----- THE RECORDS -----

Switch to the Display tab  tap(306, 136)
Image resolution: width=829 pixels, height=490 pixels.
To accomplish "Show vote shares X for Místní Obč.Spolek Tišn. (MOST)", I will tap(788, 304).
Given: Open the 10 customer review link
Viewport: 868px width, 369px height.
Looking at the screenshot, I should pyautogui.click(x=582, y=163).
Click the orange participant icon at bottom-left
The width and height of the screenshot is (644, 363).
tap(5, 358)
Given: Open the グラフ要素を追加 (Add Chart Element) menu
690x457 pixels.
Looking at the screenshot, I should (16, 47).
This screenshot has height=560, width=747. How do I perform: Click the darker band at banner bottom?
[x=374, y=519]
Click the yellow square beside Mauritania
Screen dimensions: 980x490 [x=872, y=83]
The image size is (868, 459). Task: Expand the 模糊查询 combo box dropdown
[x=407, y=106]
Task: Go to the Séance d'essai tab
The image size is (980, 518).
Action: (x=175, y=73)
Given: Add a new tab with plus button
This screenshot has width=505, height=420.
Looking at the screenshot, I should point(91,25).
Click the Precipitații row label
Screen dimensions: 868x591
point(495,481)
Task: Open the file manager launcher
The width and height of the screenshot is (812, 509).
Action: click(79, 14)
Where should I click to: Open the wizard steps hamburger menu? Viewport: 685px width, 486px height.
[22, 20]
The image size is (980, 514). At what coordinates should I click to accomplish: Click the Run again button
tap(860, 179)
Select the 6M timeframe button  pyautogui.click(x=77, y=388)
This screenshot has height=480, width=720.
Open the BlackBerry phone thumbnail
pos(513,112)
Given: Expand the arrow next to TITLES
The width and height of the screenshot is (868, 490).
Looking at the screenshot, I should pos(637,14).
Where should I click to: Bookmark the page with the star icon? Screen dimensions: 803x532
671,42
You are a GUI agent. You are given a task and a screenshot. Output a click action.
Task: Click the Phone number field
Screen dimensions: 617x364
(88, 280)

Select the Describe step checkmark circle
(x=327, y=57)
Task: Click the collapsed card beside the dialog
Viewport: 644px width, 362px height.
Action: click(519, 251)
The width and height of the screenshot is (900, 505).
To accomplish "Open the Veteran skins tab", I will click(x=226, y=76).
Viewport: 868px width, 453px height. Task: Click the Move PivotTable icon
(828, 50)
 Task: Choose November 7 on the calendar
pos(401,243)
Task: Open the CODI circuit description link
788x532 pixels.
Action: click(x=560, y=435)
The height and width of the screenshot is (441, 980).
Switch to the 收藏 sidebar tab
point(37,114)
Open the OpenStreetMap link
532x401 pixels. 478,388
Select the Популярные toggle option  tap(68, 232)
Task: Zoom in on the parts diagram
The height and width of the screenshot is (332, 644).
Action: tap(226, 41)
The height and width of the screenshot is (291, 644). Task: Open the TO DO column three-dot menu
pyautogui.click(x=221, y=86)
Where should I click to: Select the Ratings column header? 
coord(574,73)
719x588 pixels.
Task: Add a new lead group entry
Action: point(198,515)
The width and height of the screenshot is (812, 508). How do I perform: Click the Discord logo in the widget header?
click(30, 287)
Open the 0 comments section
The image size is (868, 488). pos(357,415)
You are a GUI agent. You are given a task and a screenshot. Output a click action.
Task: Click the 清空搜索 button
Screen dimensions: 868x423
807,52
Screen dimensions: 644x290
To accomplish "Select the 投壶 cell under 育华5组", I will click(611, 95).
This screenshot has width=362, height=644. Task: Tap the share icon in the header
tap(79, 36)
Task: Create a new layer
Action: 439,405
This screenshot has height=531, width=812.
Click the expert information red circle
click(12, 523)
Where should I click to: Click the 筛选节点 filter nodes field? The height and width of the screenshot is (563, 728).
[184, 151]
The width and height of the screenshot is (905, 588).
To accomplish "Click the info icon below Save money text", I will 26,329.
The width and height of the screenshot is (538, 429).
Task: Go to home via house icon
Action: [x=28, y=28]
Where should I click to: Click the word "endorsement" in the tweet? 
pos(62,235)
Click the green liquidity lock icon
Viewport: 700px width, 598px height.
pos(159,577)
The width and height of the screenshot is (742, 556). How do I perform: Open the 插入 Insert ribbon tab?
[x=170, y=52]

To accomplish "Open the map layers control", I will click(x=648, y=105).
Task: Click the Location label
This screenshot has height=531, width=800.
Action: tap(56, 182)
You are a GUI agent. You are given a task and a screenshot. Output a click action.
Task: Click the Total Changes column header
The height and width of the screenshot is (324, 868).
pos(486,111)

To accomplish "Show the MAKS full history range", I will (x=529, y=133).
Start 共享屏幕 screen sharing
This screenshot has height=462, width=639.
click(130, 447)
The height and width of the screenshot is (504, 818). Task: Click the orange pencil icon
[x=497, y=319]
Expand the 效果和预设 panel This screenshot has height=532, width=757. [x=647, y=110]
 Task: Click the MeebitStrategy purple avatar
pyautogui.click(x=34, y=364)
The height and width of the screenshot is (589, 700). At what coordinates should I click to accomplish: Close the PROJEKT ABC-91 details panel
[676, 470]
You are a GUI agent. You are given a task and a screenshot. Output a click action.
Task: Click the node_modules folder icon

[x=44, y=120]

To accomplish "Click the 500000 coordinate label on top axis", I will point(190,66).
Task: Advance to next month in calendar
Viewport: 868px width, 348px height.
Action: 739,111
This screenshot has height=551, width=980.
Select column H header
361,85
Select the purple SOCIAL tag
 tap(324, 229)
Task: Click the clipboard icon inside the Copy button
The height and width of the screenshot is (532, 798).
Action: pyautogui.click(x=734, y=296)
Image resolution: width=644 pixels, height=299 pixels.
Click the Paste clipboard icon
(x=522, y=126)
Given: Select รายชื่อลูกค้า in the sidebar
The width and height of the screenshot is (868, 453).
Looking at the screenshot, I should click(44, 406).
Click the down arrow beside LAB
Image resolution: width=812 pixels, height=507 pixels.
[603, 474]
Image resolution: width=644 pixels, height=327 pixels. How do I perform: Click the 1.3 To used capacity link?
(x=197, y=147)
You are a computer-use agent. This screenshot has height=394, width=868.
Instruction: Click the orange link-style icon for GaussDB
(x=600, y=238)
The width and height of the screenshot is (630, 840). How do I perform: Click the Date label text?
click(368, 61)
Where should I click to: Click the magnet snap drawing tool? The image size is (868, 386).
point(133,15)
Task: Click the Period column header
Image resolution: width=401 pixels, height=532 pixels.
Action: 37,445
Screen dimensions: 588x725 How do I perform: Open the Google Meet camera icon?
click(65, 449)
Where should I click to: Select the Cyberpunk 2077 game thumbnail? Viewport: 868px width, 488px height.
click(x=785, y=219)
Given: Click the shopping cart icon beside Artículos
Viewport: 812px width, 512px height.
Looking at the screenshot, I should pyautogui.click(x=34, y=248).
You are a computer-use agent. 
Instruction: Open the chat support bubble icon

-----

DIRECTIONS FOR THIS TASK | Please restate the whole listing word for word.

SOLUTION |
Switch to the Display tab  tap(306, 136)
Image resolution: width=829 pixels, height=490 pixels.
To accomplish "Show vote shares X for Místní Obč.Spolek Tišn. (MOST)", I will tap(788, 304).
Given: Open the 10 customer review link
Viewport: 868px width, 369px height.
Looking at the screenshot, I should pyautogui.click(x=582, y=163).
Click the orange participant icon at bottom-left
The width and height of the screenshot is (644, 363).
tap(5, 358)
Given: Open the グラフ要素を追加 (Add Chart Element) menu
690x457 pixels.
Looking at the screenshot, I should (16, 47).
This screenshot has height=560, width=747. How do I perform: Click the darker band at banner bottom?
[x=374, y=519]
Click the yellow square beside Mauritania
Screen dimensions: 980x490 [x=872, y=83]
The image size is (868, 459). Task: Expand the 模糊查询 combo box dropdown
[x=407, y=106]
Task: Go to the Séance d'essai tab
The image size is (980, 518).
Action: (x=175, y=73)
Given: Add a new tab with plus button
This screenshot has width=505, height=420.
Looking at the screenshot, I should point(91,25).
Click the Precipitații row label
Screen dimensions: 868x591
point(495,481)
Task: Open the file manager launcher
The width and height of the screenshot is (812, 509).
Action: click(79, 14)
Where should I click to: Open the wizard steps hamburger menu? Viewport: 685px width, 486px height.
[22, 20]
The image size is (980, 514). At what coordinates should I click to accomplish: Click the Run again button
tap(860, 179)
Select the 6M timeframe button  pyautogui.click(x=77, y=388)
This screenshot has height=480, width=720.
Open the BlackBerry phone thumbnail
pos(513,112)
Given: Expand the arrow next to TITLES
The width and height of the screenshot is (868, 490).
Looking at the screenshot, I should pos(637,14).
Where should I click to: Bookmark the page with the star icon? Screen dimensions: 803x532
671,42
You are a GUI agent. You are given a task and a screenshot. Output a click action.
Task: Click the Phone number field
Screen dimensions: 617x364
(88, 280)

Select the Describe step checkmark circle
(x=327, y=57)
Task: Click the collapsed card beside the dialog
Viewport: 644px width, 362px height.
Action: click(519, 251)
The width and height of the screenshot is (900, 505).
To accomplish "Open the Veteran skins tab", I will click(x=226, y=76).
Viewport: 868px width, 453px height. Task: Click the Move PivotTable icon
(828, 50)
 Task: Choose November 7 on the calendar
pos(401,243)
Task: Open the CODI circuit description link
788x532 pixels.
Action: click(x=560, y=435)
The height and width of the screenshot is (441, 980).
Switch to the 收藏 sidebar tab
point(37,114)
Open the OpenStreetMap link
532x401 pixels. 478,388
Select the Популярные toggle option  tap(68, 232)
Task: Zoom in on the parts diagram
The height and width of the screenshot is (332, 644).
Action: tap(226, 41)
The height and width of the screenshot is (291, 644). Task: Open the TO DO column three-dot menu
pyautogui.click(x=221, y=86)
Where should I click to: Select the Ratings column header? 
coord(574,73)
719x588 pixels.
Task: Add a new lead group entry
Action: point(198,515)
The width and height of the screenshot is (812, 508). How do I perform: Click the Discord logo in the widget header?
click(30, 287)
Open the 0 comments section
The image size is (868, 488). pos(357,415)
You are a GUI agent. You are given a task and a screenshot. Output a click action.
Task: Click the 清空搜索 button
Screen dimensions: 868x423
807,52
Screen dimensions: 644x290
To accomplish "Select the 投壶 cell under 育华5组", I will click(611, 95).
This screenshot has width=362, height=644. Task: Tap the share icon in the header
tap(79, 36)
Task: Create a new layer
Action: 439,405
This screenshot has height=531, width=812.
Click the expert information red circle
click(12, 523)
Where should I click to: Click the 筛选节点 filter nodes field? The height and width of the screenshot is (563, 728).
[184, 151]
The width and height of the screenshot is (905, 588).
To accomplish "Click the info icon below Save money text", I will 26,329.
The width and height of the screenshot is (538, 429).
Task: Go to home via house icon
Action: [x=28, y=28]
Where should I click to: Click the word "endorsement" in the tweet? 
pos(62,235)
Click the green liquidity lock icon
Viewport: 700px width, 598px height.
pos(159,577)
The width and height of the screenshot is (742, 556). How do I perform: Open the 插入 Insert ribbon tab?
[x=170, y=52]

To accomplish "Open the map layers control", I will click(x=648, y=105).
Task: Click the Location label
This screenshot has height=531, width=800.
Action: tap(56, 182)
You are a GUI agent. You are given a task and a screenshot. Output a click action.
Task: Click the Total Changes column header
The height and width of the screenshot is (324, 868).
pos(486,111)

To accomplish "Show the MAKS full history range", I will (x=529, y=133).
Start 共享屏幕 screen sharing
This screenshot has height=462, width=639.
click(130, 447)
The height and width of the screenshot is (504, 818). Task: Click the orange pencil icon
[x=497, y=319]
Expand the 效果和预设 panel This screenshot has height=532, width=757. [x=647, y=110]
 Task: Click the MeebitStrategy purple avatar
pyautogui.click(x=34, y=364)
The height and width of the screenshot is (589, 700). At what coordinates should I click to accomplish: Close the PROJEKT ABC-91 details panel
[676, 470]
You are a GUI agent. You are given a task and a screenshot. Output a click action.
Task: Click the node_modules folder icon

[x=44, y=120]

To accomplish "Click the 500000 coordinate label on top axis", I will point(190,66).
Task: Advance to next month in calendar
Viewport: 868px width, 348px height.
Action: 739,111
This screenshot has height=551, width=980.
Select column H header
361,85
Select the purple SOCIAL tag
 tap(324, 229)
Task: Click the clipboard icon inside the Copy button
The height and width of the screenshot is (532, 798).
Action: pyautogui.click(x=734, y=296)
Image resolution: width=644 pixels, height=299 pixels.
Click the Paste clipboard icon
(x=522, y=126)
Given: Select รายชื่อลูกค้า in the sidebar
The width and height of the screenshot is (868, 453).
Looking at the screenshot, I should click(44, 406).
Click the down arrow beside LAB
Image resolution: width=812 pixels, height=507 pixels.
[603, 474]
Image resolution: width=644 pixels, height=327 pixels. How do I perform: Click the 1.3 To used capacity link?
(x=197, y=147)
You are a computer-use agent. This screenshot has height=394, width=868.
Instruction: Click the orange link-style icon for GaussDB
(x=600, y=238)
The width and height of the screenshot is (630, 840). How do I perform: Click the Date label text?
click(368, 61)
Where should I click to: Click the magnet snap drawing tool? The image size is (868, 386).
point(133,15)
Task: Click the Period column header
Image resolution: width=401 pixels, height=532 pixels.
Action: 37,445
Screen dimensions: 588x725 How do I perform: Open the Google Meet camera icon?
click(65, 449)
Where should I click to: Select the Cyberpunk 2077 game thumbnail? Viewport: 868px width, 488px height.
click(x=785, y=219)
Given: Click the shopping cart icon beside Artículos
Viewport: 812px width, 512px height.
Looking at the screenshot, I should pyautogui.click(x=34, y=248).
You are a computer-use agent. 
Instruction: Open the chat support bubble icon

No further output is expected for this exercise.